Is it heresy to oppose the Colorado medical marijuana initiative? Are we
giving aid and comfort to our opponents by opposing this initiative. We
think not.

The Colorado initiative will endanger patients by limiting them to just 2
ounces for possession or 3 plants for cultivation. Current Colorado law
already allows possession of up to 8 ounces as a misdemeanor.
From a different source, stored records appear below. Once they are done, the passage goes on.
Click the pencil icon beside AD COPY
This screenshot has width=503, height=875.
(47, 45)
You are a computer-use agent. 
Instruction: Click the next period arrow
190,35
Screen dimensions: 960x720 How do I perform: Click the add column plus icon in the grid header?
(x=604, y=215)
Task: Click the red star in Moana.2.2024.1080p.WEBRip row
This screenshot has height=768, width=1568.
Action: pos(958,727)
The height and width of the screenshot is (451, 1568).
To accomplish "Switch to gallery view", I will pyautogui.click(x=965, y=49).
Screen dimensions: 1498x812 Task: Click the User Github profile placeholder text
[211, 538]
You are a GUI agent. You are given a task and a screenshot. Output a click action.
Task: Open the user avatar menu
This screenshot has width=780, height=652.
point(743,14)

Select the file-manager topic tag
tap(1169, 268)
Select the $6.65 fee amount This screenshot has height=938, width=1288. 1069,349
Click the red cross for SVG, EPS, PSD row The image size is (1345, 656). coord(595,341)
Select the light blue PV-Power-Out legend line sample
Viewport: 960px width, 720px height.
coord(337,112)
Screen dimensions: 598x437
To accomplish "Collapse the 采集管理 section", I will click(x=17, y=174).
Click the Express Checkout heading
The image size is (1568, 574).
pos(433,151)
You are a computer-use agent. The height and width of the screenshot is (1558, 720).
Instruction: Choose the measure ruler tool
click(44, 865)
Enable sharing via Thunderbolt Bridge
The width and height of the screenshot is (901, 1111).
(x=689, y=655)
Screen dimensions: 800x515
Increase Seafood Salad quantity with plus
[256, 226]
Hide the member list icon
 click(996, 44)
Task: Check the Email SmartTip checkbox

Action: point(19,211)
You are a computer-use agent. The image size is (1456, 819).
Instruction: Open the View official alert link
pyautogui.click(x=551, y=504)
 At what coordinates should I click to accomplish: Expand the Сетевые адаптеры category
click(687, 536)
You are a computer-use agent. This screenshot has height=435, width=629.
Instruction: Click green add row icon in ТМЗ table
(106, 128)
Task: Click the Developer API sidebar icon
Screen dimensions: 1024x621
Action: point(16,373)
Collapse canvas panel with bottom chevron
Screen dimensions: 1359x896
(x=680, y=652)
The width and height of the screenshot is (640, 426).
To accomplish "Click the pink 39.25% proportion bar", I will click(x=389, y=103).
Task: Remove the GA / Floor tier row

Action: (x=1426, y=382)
Activists and patients in Colorado who complained about these limits were
told earlier this week by Dave Fratello of AMR that these limits are
necessary in order to assure the passage of the initiative and will not be

We believe the out-of-state backers of the Colorado initiative have
concluded that they can do whatever they please and activists will not dare
to publicly oppose this initiative. Moreover, we believe the folks who
drafted the initiative are dangerously misinformed about the real world
needs of medical marijuana patients.

Although most activists would have been happy to endorse the Colorado
initiative if they had just dropped the limits clause, the entire
initiative is bad medicine. The "voluntary" photo ID program which this
initiative would establish, is a good example of the naive thinking of
those who wrote this initiative. Photo ID may be popular with the police
and government officials, but many patients, especially those with AIDS,
worry that a photo ID program will allow the government to gain access to
their records. Besides, how "voluntary" is such a program if not having an
ID will get you arrested?

We reject the efforts of those who want to bring medical marijuana into
established, FDA approved, conventional guidelines. Medical marijuana is
not like any other medicine and must be used differently than other
medicines. Private cannabis clubs, not government run clinics is what
patients need to receive the maximum benefits of medical marijuana. This
initiative will only further marginalize buyer's clubs and the brave souls
who run them.

Prop. 215 was a genuine grass roots movement that embraced a wide coalition
of support from patients, activists, gays, seniors, business leaders,
doctors, nurses, police chiefs, legislators, celebrities and street people.
In contrast, the Colorado initiative is a private and secretive affair that
is determined to win federal rescheduling by whatever means necessary.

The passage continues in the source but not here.